A federal-employee union has disputed the National Weather Service’s rationale for a hiring freeze that started last year, saying the agency left hundreds of forecaster vacancies unfilled despite having a massive surplus.

A woman stands at the entrance of a building during a winter snowstorm forecasted by the National Weather Service. (AP Photo/Matt Rourke).
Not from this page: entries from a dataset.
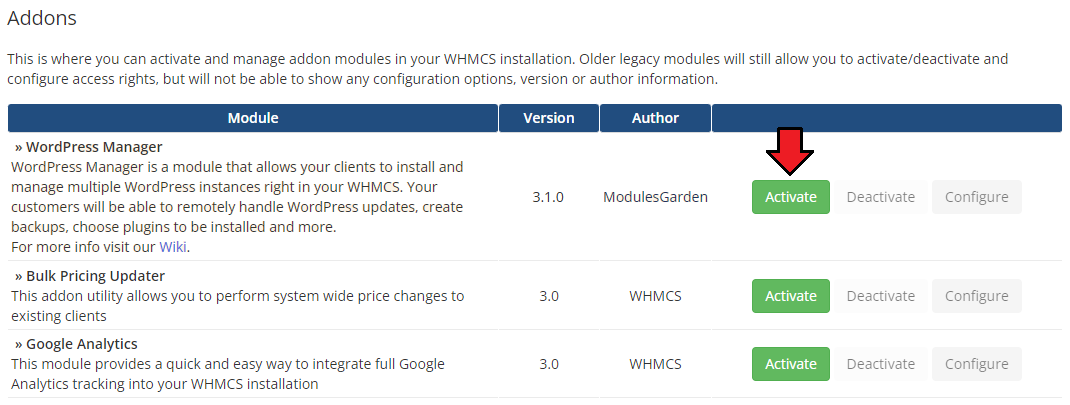Click the Version column header
Viewport: 1070px width, 405px height.
[x=549, y=118]
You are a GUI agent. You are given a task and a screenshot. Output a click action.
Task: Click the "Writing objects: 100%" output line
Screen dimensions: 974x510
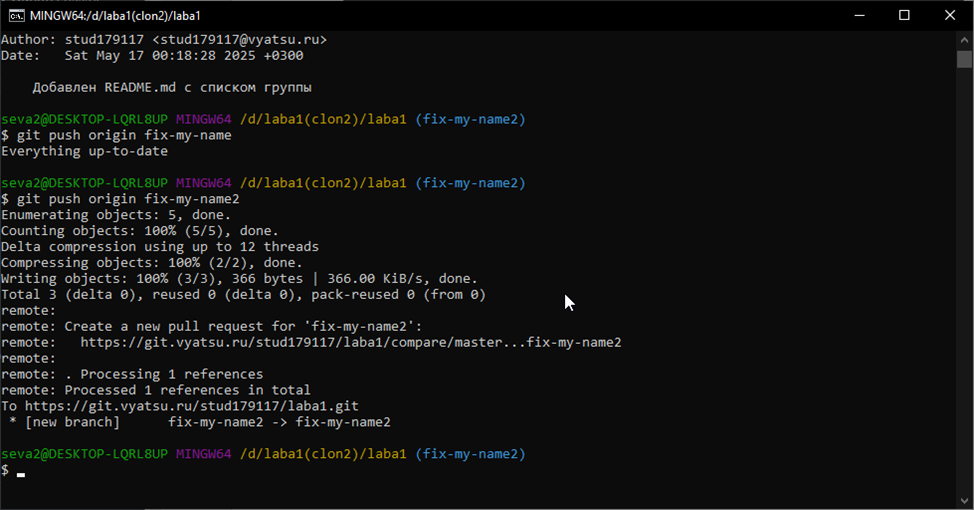coord(239,278)
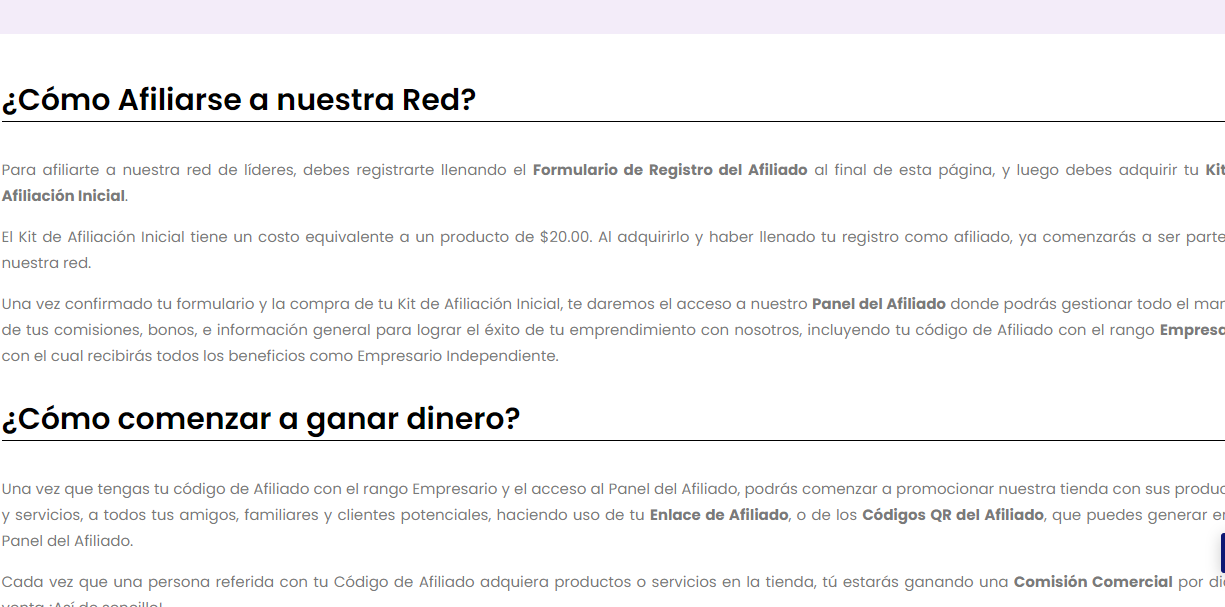The image size is (1225, 607).
Task: Click the lavender banner at the page top
Action: (x=612, y=16)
A woman stands at the entrance of a building during a winter snowstorm forecast by the National Weather Service. (Matt Rourke/AP)

The NWS put a hold on new hires in March, citing a lack of funds for filling vacancies, which now number about 450. But the National Weather Service Employees Organization argues that agency budget documents from arbitration hearings this month show a $125 million surplus.

The two sides are now debating how much money is available for hiring new personnel.

“NWSEO contends that the NWS has funds that could be reprogrammed to fill vacancies,” the union said in a statement this week. “Similarly, the NWS has needlessly terminated training, travel and conference attendance, and delayed maintenance when funds were available.”

The NWS noted that its funds cover a two- to three-year period and that the unspent funds must go toward future expenses during that time frame.

“Balances that have yet to be obligated from a multi-year appropriation cannot be construed as excess or surplus,” agency spokesman Christopher Vaccaro said Thursday.

Vaccaro added that the NWS spent more than 98 percent of its funding for staffing and that using more from those accounts could put overtime and emergency travel money at risk for the remainder of the budget cycle.

“Our budget process is open and transparent, and we’re continuing to communicate, within the agency and out, how and when these dedicated funds will be spent,” the spokesman said.

(Correction: A previous version of this article mistakenly stated that the NWS lost one-third of its forecasting staff last year.)